◆ TASK STATEMENT
Task for the records below: repeat the line containing "You are a computer-use" and every line after it, exactly and with nothing else, but leave out the pictures.

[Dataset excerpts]
▶
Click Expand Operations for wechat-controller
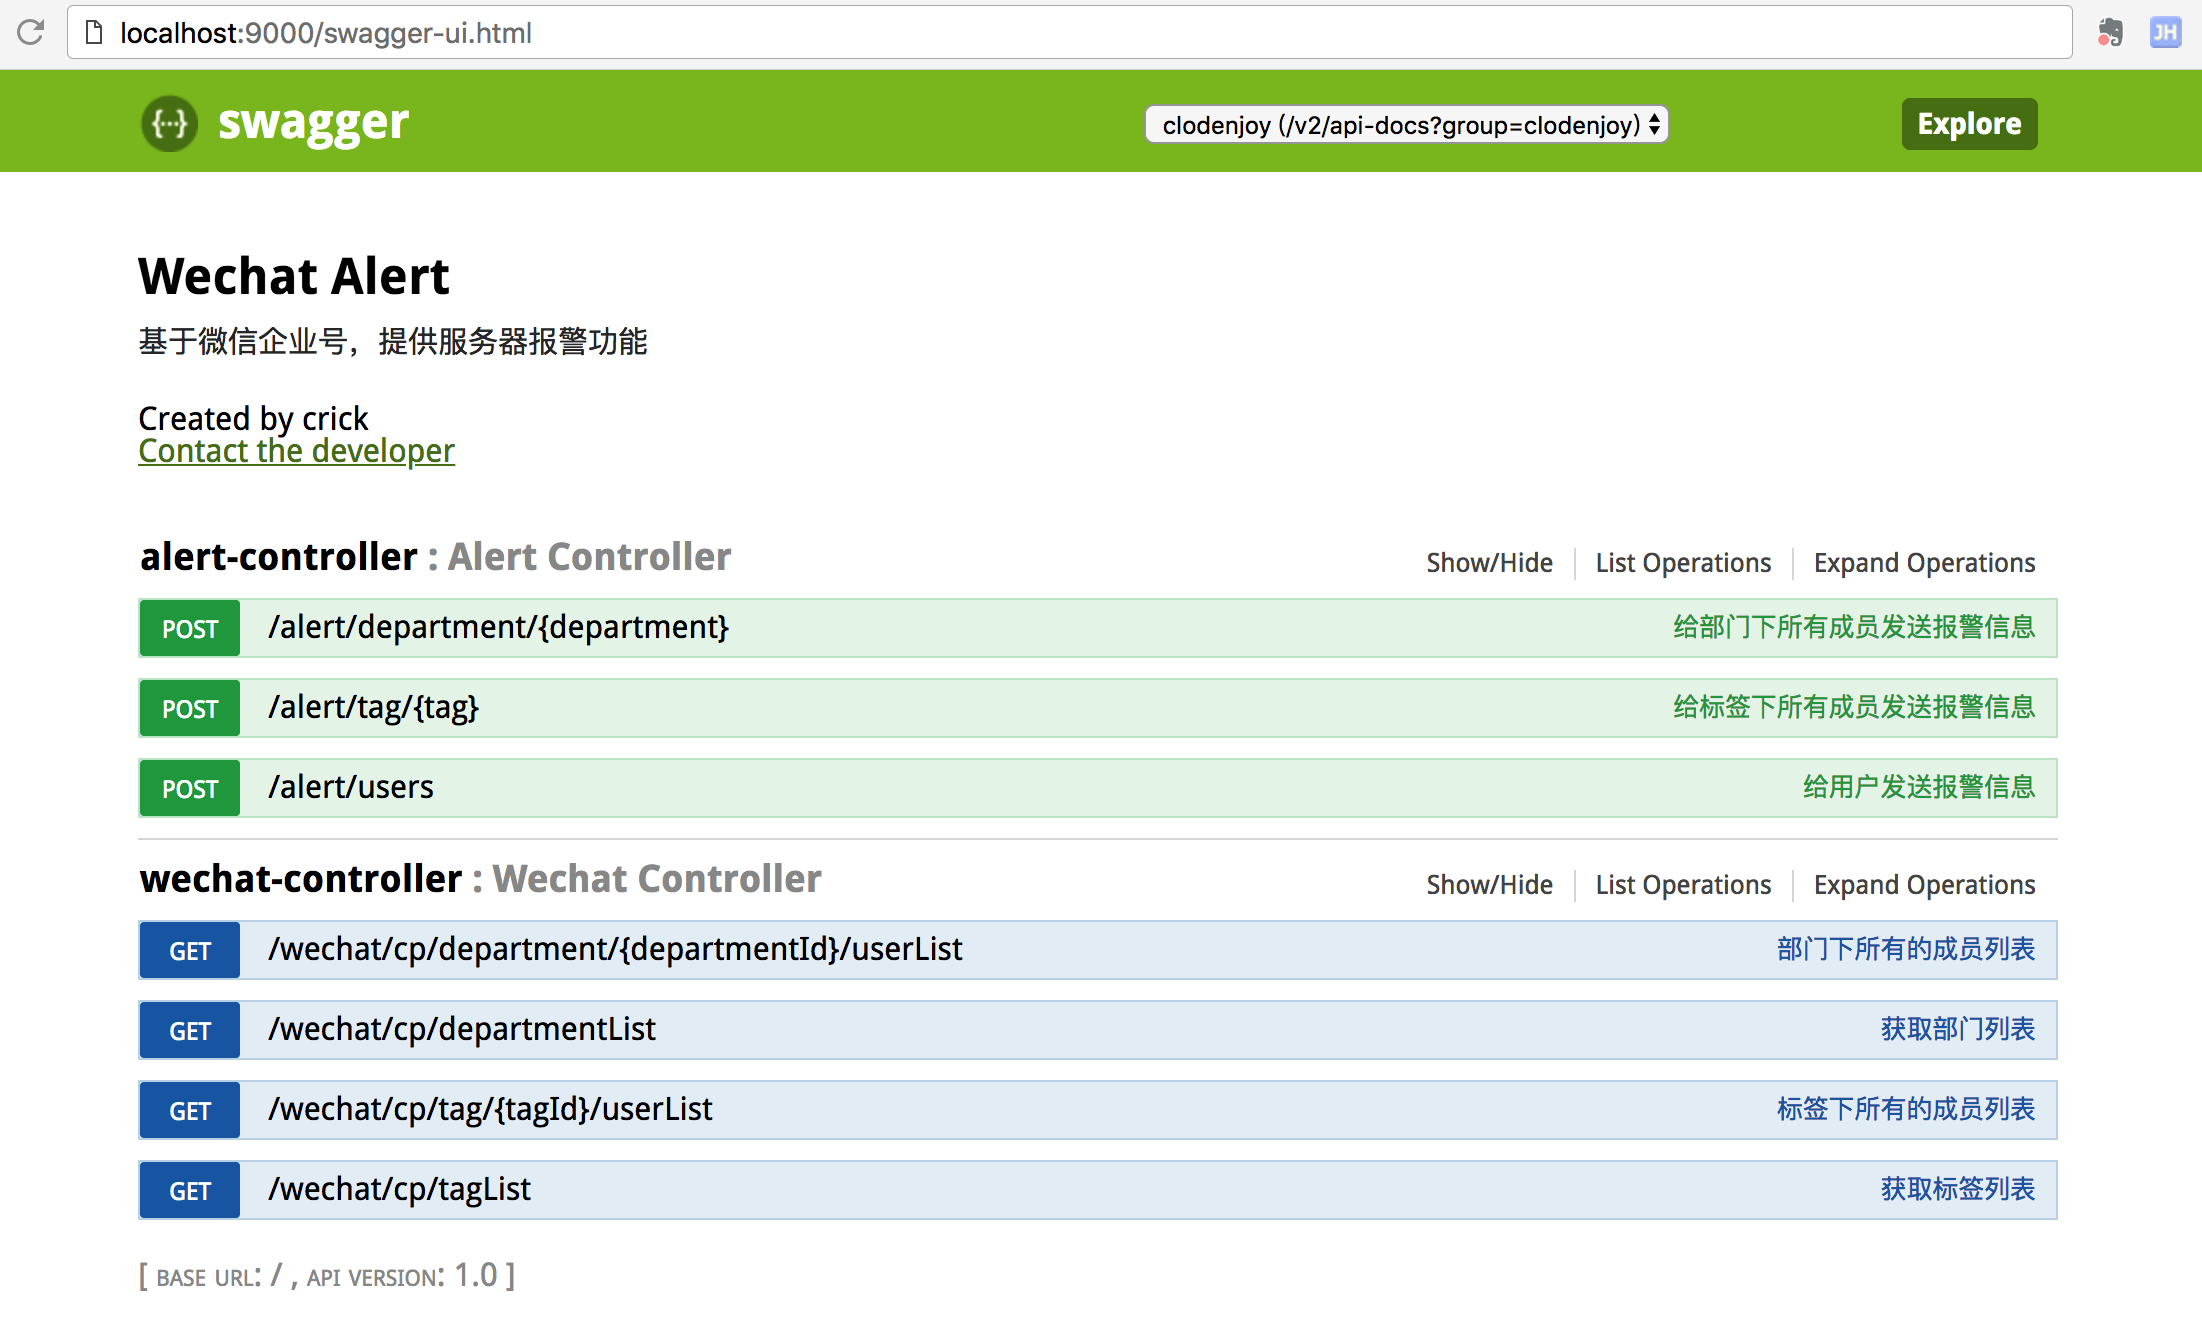 [x=1924, y=885]
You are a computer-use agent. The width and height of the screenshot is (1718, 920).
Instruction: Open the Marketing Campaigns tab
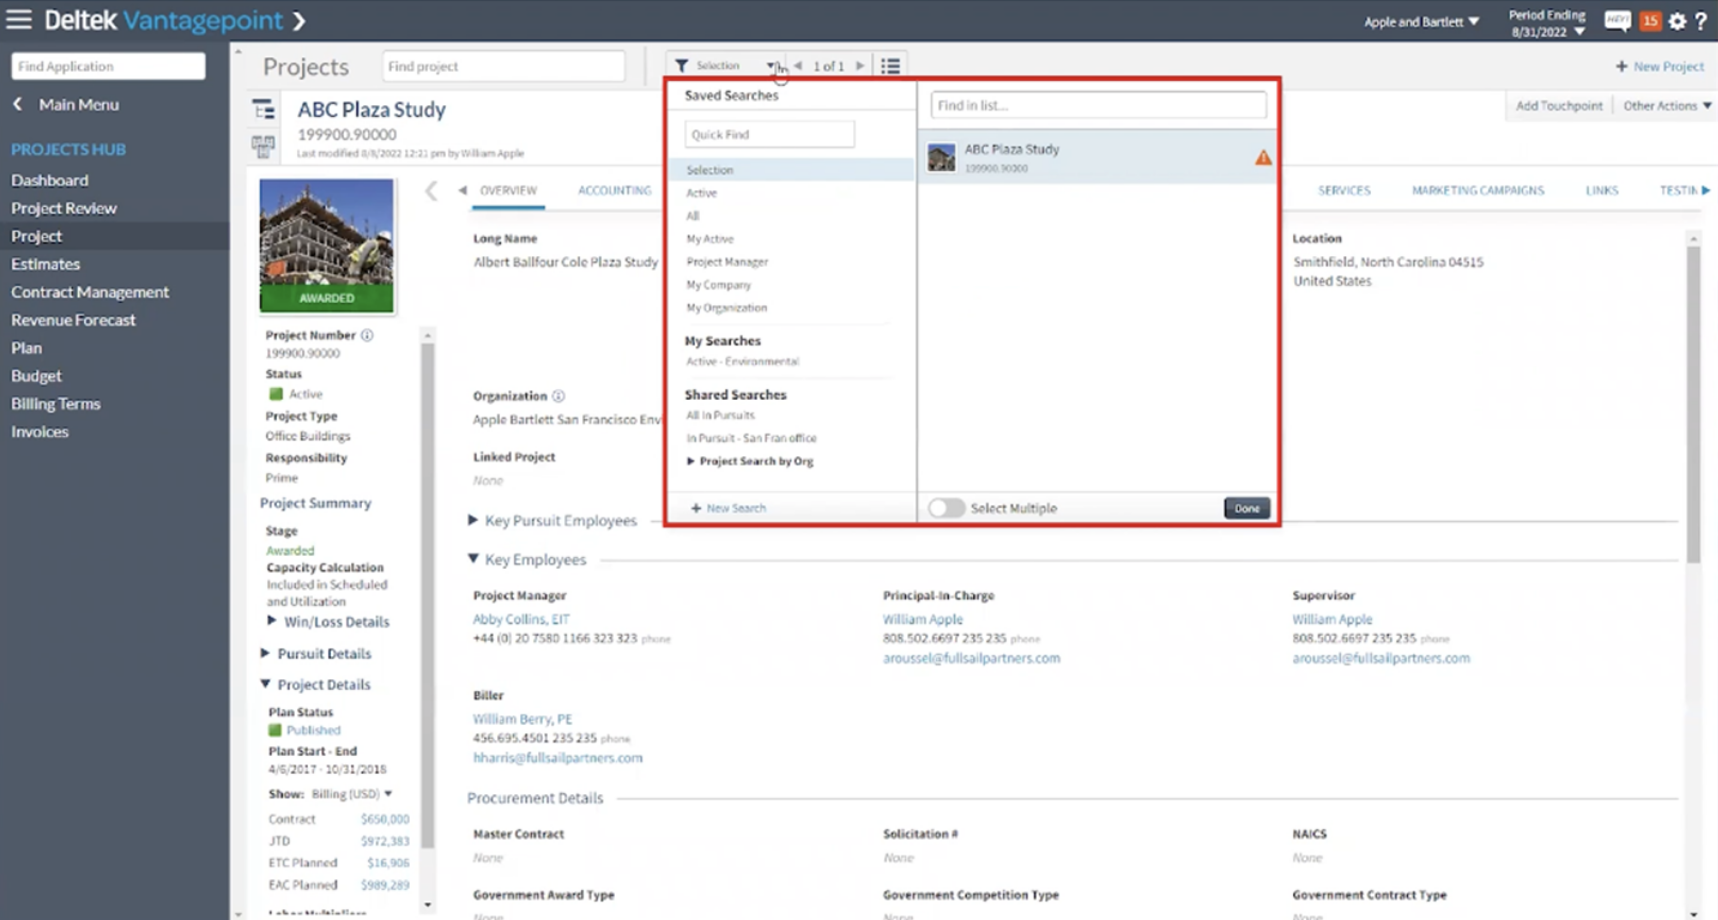(x=1477, y=190)
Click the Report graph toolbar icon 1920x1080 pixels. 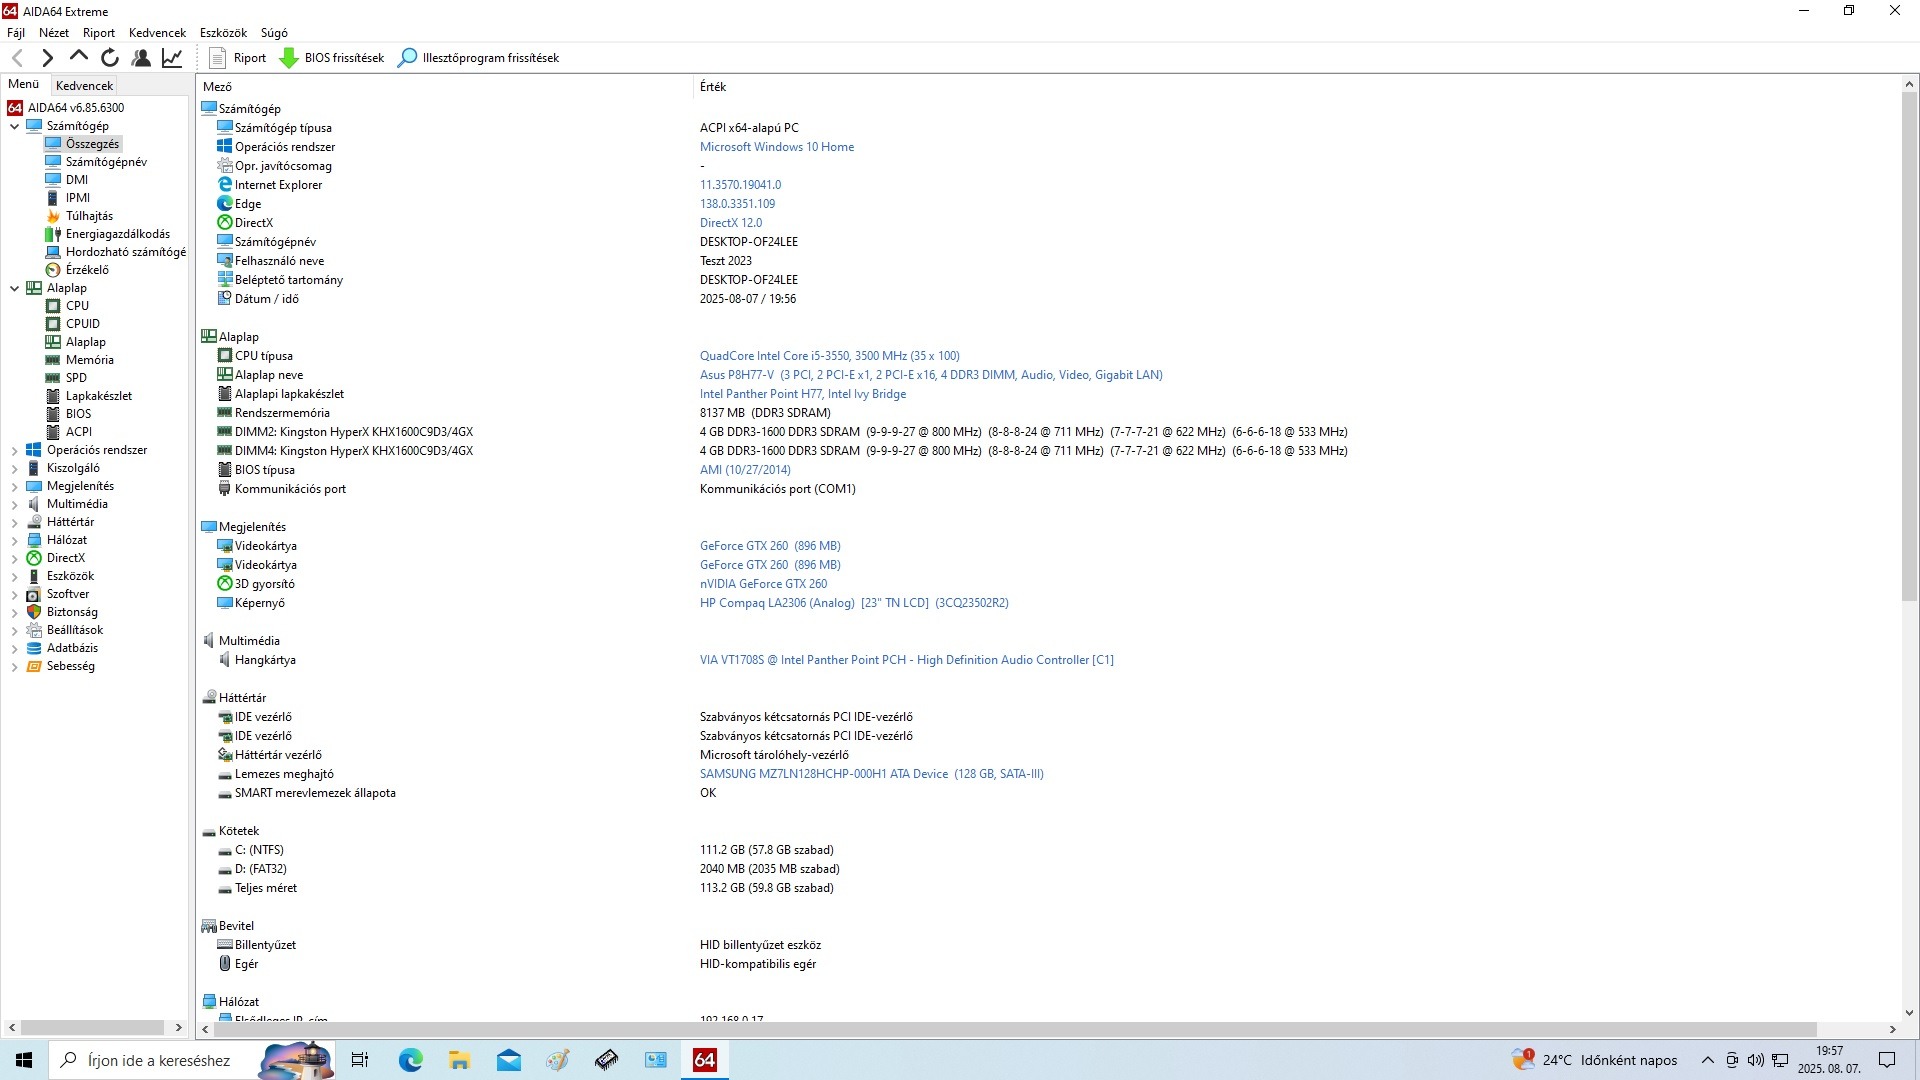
◀
◆ RESULT OF THE TASK
You are a computer-use agent. The width and height of the screenshot is (1718, 920).
Instruction: Open the Marketing Campaigns tab
(x=1477, y=190)
Click the Report graph toolbar icon 1920x1080 pixels. 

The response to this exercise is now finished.